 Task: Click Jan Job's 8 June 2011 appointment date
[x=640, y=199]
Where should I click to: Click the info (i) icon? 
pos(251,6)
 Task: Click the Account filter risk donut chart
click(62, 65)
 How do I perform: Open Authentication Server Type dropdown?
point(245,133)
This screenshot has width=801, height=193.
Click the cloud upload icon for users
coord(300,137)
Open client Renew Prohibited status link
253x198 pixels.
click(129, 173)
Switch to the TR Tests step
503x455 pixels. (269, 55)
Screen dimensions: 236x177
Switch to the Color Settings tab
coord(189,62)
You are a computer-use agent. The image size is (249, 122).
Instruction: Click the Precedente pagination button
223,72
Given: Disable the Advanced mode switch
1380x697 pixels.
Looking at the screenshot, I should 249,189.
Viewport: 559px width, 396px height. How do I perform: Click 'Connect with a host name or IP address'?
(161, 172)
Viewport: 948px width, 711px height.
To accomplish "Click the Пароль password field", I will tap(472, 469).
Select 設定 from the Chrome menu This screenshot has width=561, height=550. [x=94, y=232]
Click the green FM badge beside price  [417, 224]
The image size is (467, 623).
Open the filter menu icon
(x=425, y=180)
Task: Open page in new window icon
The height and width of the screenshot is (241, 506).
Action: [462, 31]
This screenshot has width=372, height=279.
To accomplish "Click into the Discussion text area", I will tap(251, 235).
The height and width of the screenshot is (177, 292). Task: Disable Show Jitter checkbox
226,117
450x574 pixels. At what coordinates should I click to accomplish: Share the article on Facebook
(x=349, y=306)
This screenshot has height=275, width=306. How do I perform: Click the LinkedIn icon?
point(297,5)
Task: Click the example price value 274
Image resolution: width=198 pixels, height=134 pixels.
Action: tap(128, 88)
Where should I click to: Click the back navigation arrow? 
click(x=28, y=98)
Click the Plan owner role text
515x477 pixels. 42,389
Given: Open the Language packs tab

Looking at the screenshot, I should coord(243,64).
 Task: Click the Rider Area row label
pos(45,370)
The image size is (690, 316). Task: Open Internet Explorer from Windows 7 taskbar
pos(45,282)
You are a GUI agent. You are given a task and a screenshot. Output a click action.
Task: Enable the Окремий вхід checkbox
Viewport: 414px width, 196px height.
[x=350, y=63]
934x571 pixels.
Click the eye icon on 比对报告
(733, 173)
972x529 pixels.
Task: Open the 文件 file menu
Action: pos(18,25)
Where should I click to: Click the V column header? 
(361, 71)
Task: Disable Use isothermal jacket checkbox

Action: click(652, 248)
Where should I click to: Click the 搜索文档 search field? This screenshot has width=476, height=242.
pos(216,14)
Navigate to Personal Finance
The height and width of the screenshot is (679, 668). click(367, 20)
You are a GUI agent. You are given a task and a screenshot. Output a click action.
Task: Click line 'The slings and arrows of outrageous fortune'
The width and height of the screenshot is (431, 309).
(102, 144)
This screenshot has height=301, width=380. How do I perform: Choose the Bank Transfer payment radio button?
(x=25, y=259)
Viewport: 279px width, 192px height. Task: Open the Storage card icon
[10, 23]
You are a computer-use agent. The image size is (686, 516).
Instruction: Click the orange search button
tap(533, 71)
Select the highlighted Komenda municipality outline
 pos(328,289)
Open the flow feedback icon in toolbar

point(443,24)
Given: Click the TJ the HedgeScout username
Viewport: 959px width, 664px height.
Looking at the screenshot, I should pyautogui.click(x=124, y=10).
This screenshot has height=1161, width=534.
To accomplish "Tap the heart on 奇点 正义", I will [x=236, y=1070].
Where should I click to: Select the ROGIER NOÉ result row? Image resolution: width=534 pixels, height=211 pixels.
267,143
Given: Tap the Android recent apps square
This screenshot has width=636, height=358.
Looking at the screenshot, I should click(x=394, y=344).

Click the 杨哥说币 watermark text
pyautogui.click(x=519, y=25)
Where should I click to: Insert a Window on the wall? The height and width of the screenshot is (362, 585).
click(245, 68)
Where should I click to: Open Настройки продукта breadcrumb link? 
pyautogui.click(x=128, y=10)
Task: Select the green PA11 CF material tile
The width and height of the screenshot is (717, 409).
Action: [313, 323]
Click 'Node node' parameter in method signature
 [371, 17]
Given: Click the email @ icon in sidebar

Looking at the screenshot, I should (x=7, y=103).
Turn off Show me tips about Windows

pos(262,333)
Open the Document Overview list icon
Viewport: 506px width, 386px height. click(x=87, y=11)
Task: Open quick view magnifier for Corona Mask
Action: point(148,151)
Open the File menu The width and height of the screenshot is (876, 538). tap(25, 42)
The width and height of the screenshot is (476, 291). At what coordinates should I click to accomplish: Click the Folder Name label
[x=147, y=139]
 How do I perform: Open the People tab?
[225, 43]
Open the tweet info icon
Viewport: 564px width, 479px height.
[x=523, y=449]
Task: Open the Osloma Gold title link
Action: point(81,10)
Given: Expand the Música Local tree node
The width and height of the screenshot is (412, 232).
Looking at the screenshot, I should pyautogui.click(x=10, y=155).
########################################
What you have to do :: Looking at the entries above, work out how many lines contain "agent", then reply with that number and no other words.

The completed task :: 4